● **Record set**
-*-

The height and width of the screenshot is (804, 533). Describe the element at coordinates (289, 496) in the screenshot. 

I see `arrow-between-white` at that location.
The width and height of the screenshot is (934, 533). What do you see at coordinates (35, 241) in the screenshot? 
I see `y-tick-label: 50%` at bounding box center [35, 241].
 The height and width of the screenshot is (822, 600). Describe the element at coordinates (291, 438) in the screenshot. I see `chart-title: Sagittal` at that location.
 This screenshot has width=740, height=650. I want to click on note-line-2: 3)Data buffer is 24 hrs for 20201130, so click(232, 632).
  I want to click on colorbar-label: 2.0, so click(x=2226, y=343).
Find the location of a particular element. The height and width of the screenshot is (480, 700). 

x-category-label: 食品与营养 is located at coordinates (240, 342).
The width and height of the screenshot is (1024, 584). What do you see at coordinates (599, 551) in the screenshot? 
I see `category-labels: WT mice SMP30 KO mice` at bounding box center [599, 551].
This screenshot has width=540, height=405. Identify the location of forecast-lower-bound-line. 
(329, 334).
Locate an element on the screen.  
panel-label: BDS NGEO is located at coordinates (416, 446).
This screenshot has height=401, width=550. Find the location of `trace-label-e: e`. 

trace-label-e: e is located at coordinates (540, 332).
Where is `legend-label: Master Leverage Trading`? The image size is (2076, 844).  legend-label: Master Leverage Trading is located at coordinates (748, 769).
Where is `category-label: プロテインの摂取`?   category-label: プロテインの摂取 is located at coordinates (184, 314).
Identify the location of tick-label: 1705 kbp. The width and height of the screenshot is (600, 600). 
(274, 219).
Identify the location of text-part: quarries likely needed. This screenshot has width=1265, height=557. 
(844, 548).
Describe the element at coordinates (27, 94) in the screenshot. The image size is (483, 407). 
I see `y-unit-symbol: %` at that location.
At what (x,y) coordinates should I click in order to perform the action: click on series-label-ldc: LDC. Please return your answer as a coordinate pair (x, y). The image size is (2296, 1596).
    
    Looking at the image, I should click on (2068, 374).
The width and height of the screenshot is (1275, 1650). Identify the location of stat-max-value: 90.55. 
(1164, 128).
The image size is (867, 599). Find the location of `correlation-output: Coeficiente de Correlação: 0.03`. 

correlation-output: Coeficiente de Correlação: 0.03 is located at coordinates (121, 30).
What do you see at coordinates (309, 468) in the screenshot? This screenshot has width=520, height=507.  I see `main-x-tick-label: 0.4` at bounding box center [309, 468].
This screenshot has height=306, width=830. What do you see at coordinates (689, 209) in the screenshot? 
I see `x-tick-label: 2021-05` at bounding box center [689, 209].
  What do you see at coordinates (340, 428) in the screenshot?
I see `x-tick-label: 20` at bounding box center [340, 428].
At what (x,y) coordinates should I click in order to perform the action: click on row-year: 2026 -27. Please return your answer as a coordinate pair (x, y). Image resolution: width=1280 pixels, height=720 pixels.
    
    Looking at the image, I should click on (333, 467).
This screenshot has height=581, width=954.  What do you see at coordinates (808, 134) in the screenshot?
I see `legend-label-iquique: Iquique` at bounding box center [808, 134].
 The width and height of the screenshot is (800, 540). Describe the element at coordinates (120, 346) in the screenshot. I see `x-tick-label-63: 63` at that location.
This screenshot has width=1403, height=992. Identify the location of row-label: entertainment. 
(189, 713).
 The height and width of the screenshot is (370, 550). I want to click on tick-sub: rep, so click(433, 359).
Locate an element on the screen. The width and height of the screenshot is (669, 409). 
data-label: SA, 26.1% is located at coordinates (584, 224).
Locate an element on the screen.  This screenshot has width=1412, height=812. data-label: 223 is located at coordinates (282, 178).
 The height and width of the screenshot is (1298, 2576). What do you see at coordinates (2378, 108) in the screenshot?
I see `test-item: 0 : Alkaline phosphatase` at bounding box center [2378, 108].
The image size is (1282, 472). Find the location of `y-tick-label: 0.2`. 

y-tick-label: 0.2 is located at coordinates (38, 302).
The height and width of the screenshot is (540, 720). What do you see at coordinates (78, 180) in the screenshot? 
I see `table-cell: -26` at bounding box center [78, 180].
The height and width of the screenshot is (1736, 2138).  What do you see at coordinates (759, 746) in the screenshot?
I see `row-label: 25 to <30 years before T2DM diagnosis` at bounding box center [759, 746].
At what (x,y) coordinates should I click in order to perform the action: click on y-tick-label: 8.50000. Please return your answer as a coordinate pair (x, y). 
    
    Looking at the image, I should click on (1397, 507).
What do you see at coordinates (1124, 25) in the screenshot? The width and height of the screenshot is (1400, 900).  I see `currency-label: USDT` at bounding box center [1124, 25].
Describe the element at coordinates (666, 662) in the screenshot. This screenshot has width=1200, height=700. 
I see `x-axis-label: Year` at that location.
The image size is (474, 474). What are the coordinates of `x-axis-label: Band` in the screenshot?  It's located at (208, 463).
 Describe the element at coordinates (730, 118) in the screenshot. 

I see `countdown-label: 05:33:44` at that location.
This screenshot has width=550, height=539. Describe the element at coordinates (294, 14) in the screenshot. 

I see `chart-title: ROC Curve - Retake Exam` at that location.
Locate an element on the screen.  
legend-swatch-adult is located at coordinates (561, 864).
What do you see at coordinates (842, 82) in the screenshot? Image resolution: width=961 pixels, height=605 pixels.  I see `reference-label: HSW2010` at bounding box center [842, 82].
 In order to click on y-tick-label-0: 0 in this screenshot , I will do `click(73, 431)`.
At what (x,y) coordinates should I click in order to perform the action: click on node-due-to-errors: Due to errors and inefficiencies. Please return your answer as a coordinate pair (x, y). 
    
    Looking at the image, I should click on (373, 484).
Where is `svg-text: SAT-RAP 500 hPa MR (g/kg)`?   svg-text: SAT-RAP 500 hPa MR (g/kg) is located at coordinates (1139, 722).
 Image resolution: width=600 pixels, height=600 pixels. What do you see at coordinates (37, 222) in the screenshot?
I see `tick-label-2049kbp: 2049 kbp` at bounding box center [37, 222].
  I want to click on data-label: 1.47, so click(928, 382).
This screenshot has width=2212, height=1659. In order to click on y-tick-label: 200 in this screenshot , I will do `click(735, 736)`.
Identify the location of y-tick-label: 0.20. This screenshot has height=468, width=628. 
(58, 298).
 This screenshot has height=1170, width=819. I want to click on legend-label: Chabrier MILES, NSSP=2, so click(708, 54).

-*-

● **Task brief**
Rewrite all of the material above with "Identify the location of" changed to "Find the position of" wherever it occurs. Keep everything else the same.

● **Response**
The height and width of the screenshot is (804, 533). Describe the element at coordinates (289, 496) in the screenshot. 

I see `arrow-between-white` at that location.
The width and height of the screenshot is (934, 533). What do you see at coordinates (35, 241) in the screenshot? 
I see `y-tick-label: 50%` at bounding box center [35, 241].
 The height and width of the screenshot is (822, 600). Describe the element at coordinates (291, 438) in the screenshot. I see `chart-title: Sagittal` at that location.
 This screenshot has width=740, height=650. I want to click on note-line-2: 3)Data buffer is 24 hrs for 20201130, so click(232, 632).
  I want to click on colorbar-label: 2.0, so click(x=2226, y=343).
Find the location of a particular element. The height and width of the screenshot is (480, 700). 

x-category-label: 食品与营养 is located at coordinates (240, 342).
The width and height of the screenshot is (1024, 584). What do you see at coordinates (599, 551) in the screenshot? 
I see `category-labels: WT mice SMP30 KO mice` at bounding box center [599, 551].
This screenshot has width=540, height=405. Find the position of forecast-lower-bound-line. 
(329, 334).
Locate an element on the screen.  
panel-label: BDS NGEO is located at coordinates (416, 446).
This screenshot has height=401, width=550. Find the location of `trace-label-e: e`. 

trace-label-e: e is located at coordinates (540, 332).
Where is `legend-label: Master Leverage Trading`? The image size is (2076, 844).  legend-label: Master Leverage Trading is located at coordinates (748, 769).
Where is `category-label: プロテインの摂取`?   category-label: プロテインの摂取 is located at coordinates (184, 314).
Find the position of tick-label: 1705 kbp. The width and height of the screenshot is (600, 600). 
(274, 219).
Find the position of text-part: quarries likely needed. This screenshot has width=1265, height=557. 
(844, 548).
Describe the element at coordinates (27, 94) in the screenshot. The image size is (483, 407). 
I see `y-unit-symbol: %` at that location.
At what (x,y) coordinates should I click in order to perform the action: click on series-label-ldc: LDC. Please return your answer as a coordinate pair (x, y). The image size is (2296, 1596).
    
    Looking at the image, I should click on (2068, 374).
The width and height of the screenshot is (1275, 1650). Find the position of stat-max-value: 90.55. 
(1164, 128).
The image size is (867, 599). Find the location of `correlation-output: Coeficiente de Correlação: 0.03`. 

correlation-output: Coeficiente de Correlação: 0.03 is located at coordinates (121, 30).
What do you see at coordinates (309, 468) in the screenshot? This screenshot has width=520, height=507.  I see `main-x-tick-label: 0.4` at bounding box center [309, 468].
This screenshot has height=306, width=830. What do you see at coordinates (689, 209) in the screenshot? 
I see `x-tick-label: 2021-05` at bounding box center [689, 209].
  What do you see at coordinates (340, 428) in the screenshot?
I see `x-tick-label: 20` at bounding box center [340, 428].
At what (x,y) coordinates should I click in order to perform the action: click on row-year: 2026 -27. Please return your answer as a coordinate pair (x, y). Image resolution: width=1280 pixels, height=720 pixels.
    
    Looking at the image, I should click on (333, 467).
This screenshot has height=581, width=954.  What do you see at coordinates (808, 134) in the screenshot?
I see `legend-label-iquique: Iquique` at bounding box center [808, 134].
 The width and height of the screenshot is (800, 540). Describe the element at coordinates (120, 346) in the screenshot. I see `x-tick-label-63: 63` at that location.
This screenshot has width=1403, height=992. Find the position of row-label: entertainment. 
(189, 713).
 The height and width of the screenshot is (370, 550). I want to click on tick-sub: rep, so click(433, 359).
Locate an element on the screen. The width and height of the screenshot is (669, 409). 
data-label: SA, 26.1% is located at coordinates (584, 224).
Locate an element on the screen.  This screenshot has width=1412, height=812. data-label: 223 is located at coordinates (282, 178).
 The height and width of the screenshot is (1298, 2576). What do you see at coordinates (2378, 108) in the screenshot?
I see `test-item: 0 : Alkaline phosphatase` at bounding box center [2378, 108].
The image size is (1282, 472). Find the location of `y-tick-label: 0.2`. 

y-tick-label: 0.2 is located at coordinates (38, 302).
The height and width of the screenshot is (540, 720). What do you see at coordinates (78, 180) in the screenshot? 
I see `table-cell: -26` at bounding box center [78, 180].
The height and width of the screenshot is (1736, 2138).  What do you see at coordinates (759, 746) in the screenshot?
I see `row-label: 25 to <30 years before T2DM diagnosis` at bounding box center [759, 746].
At what (x,y) coordinates should I click in order to perform the action: click on y-tick-label: 8.50000. Please return your answer as a coordinate pair (x, y). 
    
    Looking at the image, I should click on (1397, 507).
What do you see at coordinates (1124, 25) in the screenshot? The width and height of the screenshot is (1400, 900).  I see `currency-label: USDT` at bounding box center [1124, 25].
Describe the element at coordinates (666, 662) in the screenshot. This screenshot has width=1200, height=700. 
I see `x-axis-label: Year` at that location.
The image size is (474, 474). What are the coordinates of `x-axis-label: Band` in the screenshot?  It's located at (208, 463).
 Describe the element at coordinates (730, 118) in the screenshot. 

I see `countdown-label: 05:33:44` at that location.
This screenshot has width=550, height=539. Describe the element at coordinates (294, 14) in the screenshot. 

I see `chart-title: ROC Curve - Retake Exam` at that location.
Locate an element on the screen.  
legend-swatch-adult is located at coordinates (561, 864).
What do you see at coordinates (842, 82) in the screenshot? Image resolution: width=961 pixels, height=605 pixels.  I see `reference-label: HSW2010` at bounding box center [842, 82].
 In order to click on y-tick-label-0: 0 in this screenshot , I will do `click(73, 431)`.
At what (x,y) coordinates should I click in order to perform the action: click on node-due-to-errors: Due to errors and inefficiencies. Please return your answer as a coordinate pair (x, y). 
    
    Looking at the image, I should click on (373, 484).
Where is `svg-text: SAT-RAP 500 hPa MR (g/kg)`?   svg-text: SAT-RAP 500 hPa MR (g/kg) is located at coordinates (1139, 722).
 Image resolution: width=600 pixels, height=600 pixels. What do you see at coordinates (37, 222) in the screenshot?
I see `tick-label-2049kbp: 2049 kbp` at bounding box center [37, 222].
  I want to click on data-label: 1.47, so click(928, 382).
This screenshot has width=2212, height=1659. In order to click on y-tick-label: 200 in this screenshot , I will do `click(735, 736)`.
Find the position of y-tick-label: 0.20. This screenshot has height=468, width=628. 
(58, 298).
 This screenshot has height=1170, width=819. I want to click on legend-label: Chabrier MILES, NSSP=2, so click(708, 54).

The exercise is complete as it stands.